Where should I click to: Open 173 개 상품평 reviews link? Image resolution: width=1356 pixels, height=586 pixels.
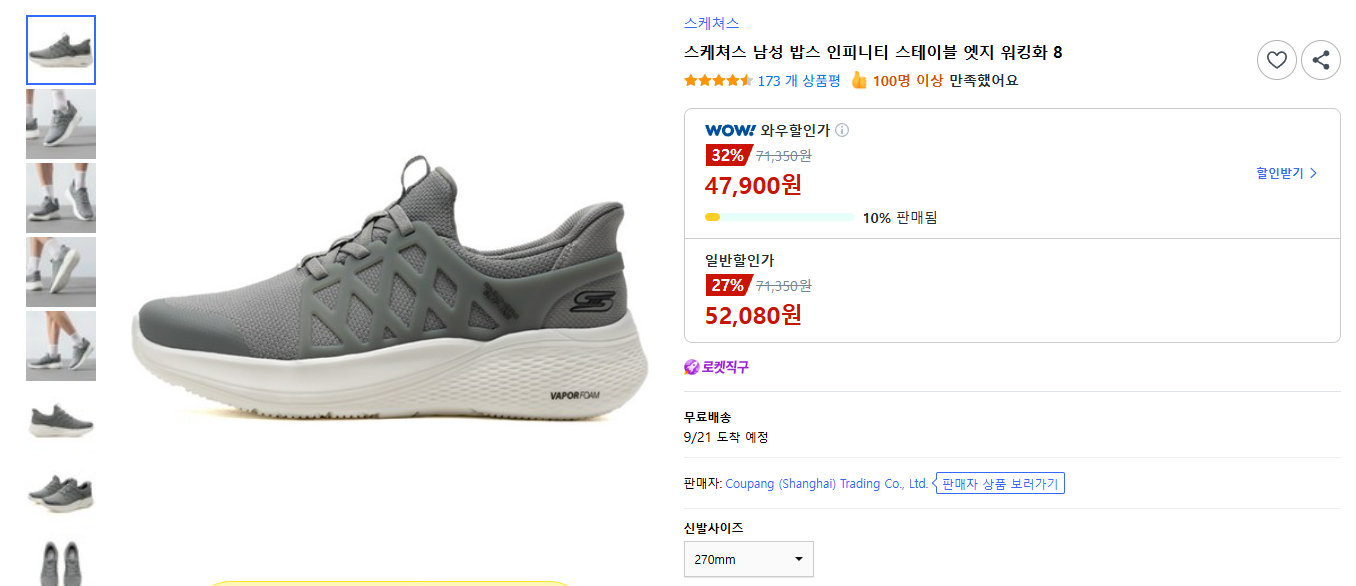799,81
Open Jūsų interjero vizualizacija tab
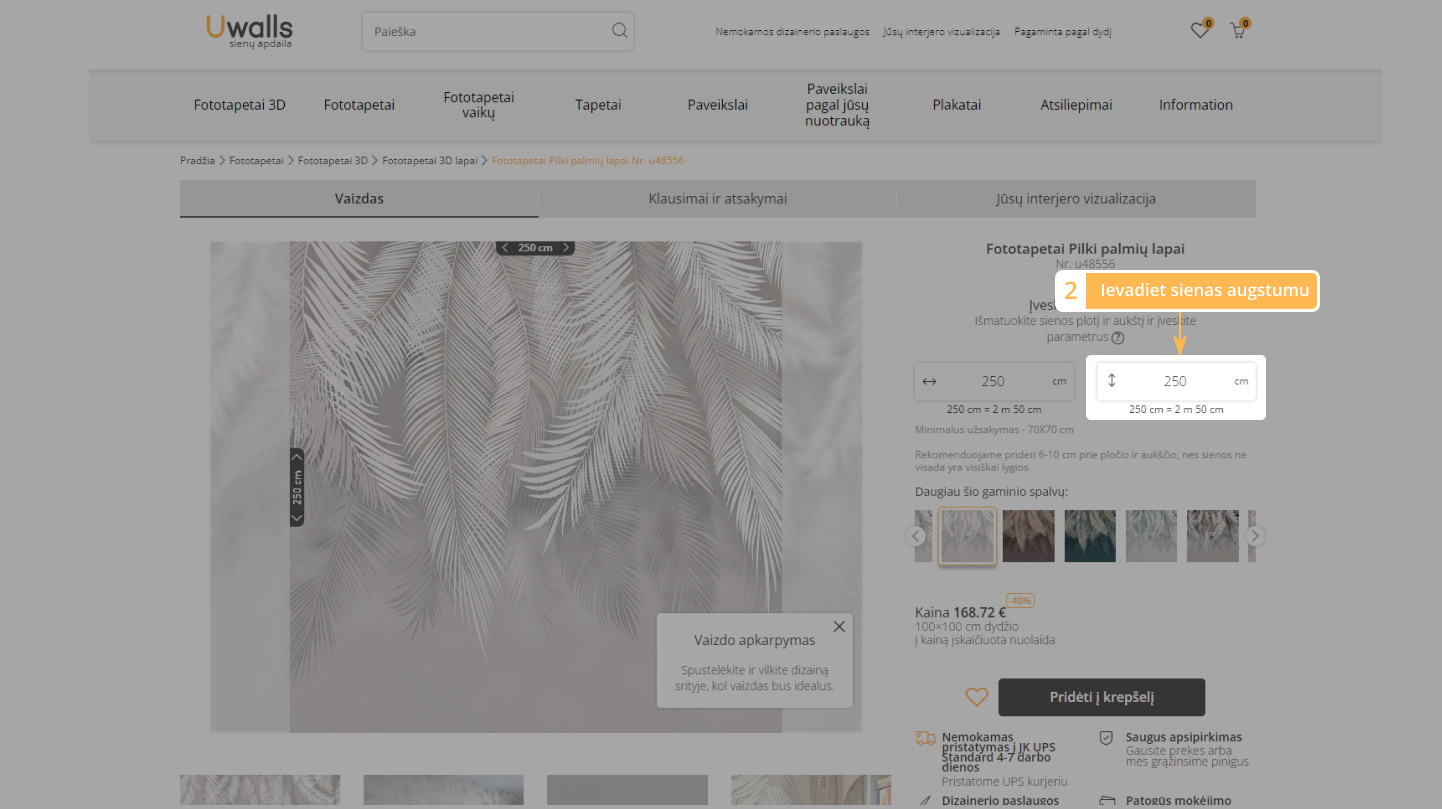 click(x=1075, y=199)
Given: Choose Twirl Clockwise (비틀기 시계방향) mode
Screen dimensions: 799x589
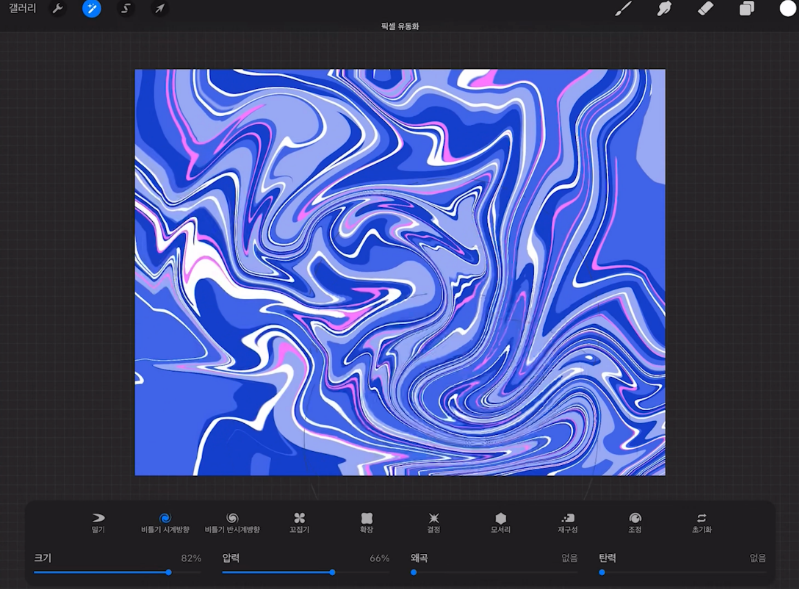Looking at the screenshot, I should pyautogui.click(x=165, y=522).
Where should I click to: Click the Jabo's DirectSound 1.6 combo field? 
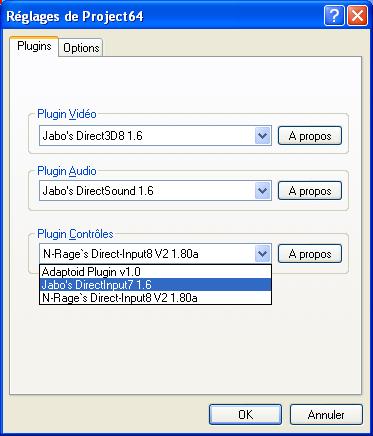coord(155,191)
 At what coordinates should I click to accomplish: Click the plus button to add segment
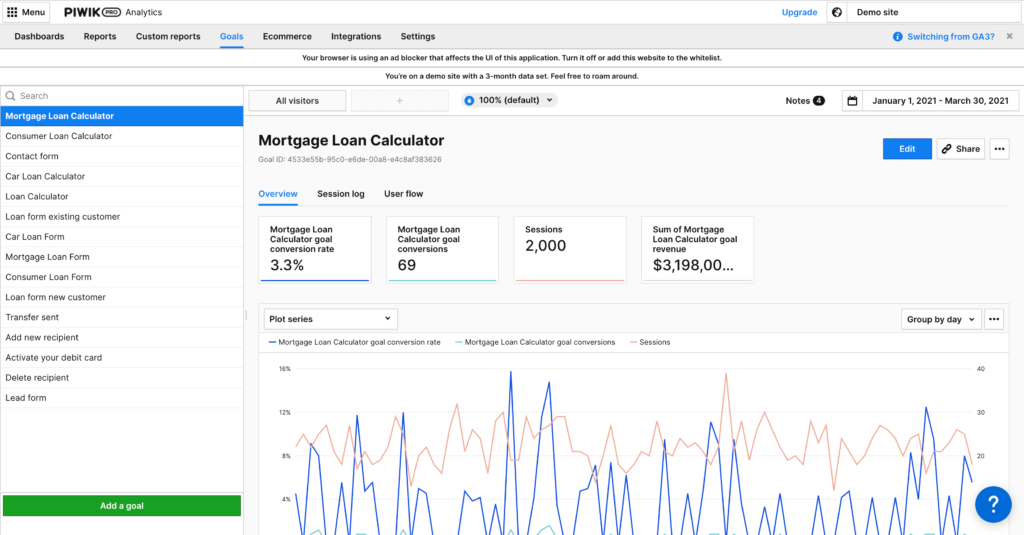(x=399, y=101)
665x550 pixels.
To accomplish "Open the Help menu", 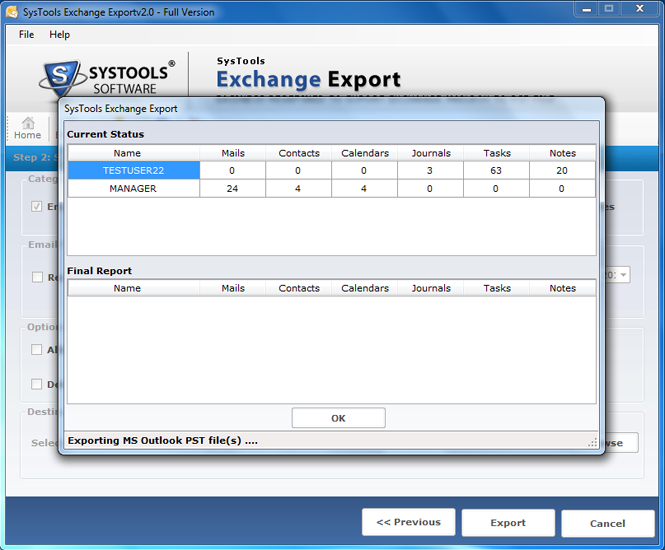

◇ ◇ ◇ ◇ ◇ ◇ ◇

- WORK INSTRUCTION
Since only the text is wanted, repeat all the records above exactly and omit the pictures.

- ANSWER TO THE EXERCISE
Where should I click to: Open 173 개 상품평 reviews link? Image resolution: width=1356 pixels, height=586 pixels.
799,81
Open Jūsų interjero vizualizacija tab
 click(x=1075, y=199)
Given: Choose Twirl Clockwise (비틀기 시계방향) mode
Screen dimensions: 799x589
Looking at the screenshot, I should pyautogui.click(x=165, y=522).
Where should I click to: Click the Jabo's DirectSound 1.6 combo field? 
coord(155,191)
 At what coordinates should I click to accomplish: Click the plus button to add segment
(x=399, y=101)
665x550 pixels.
To accomplish "Open the Help menu", 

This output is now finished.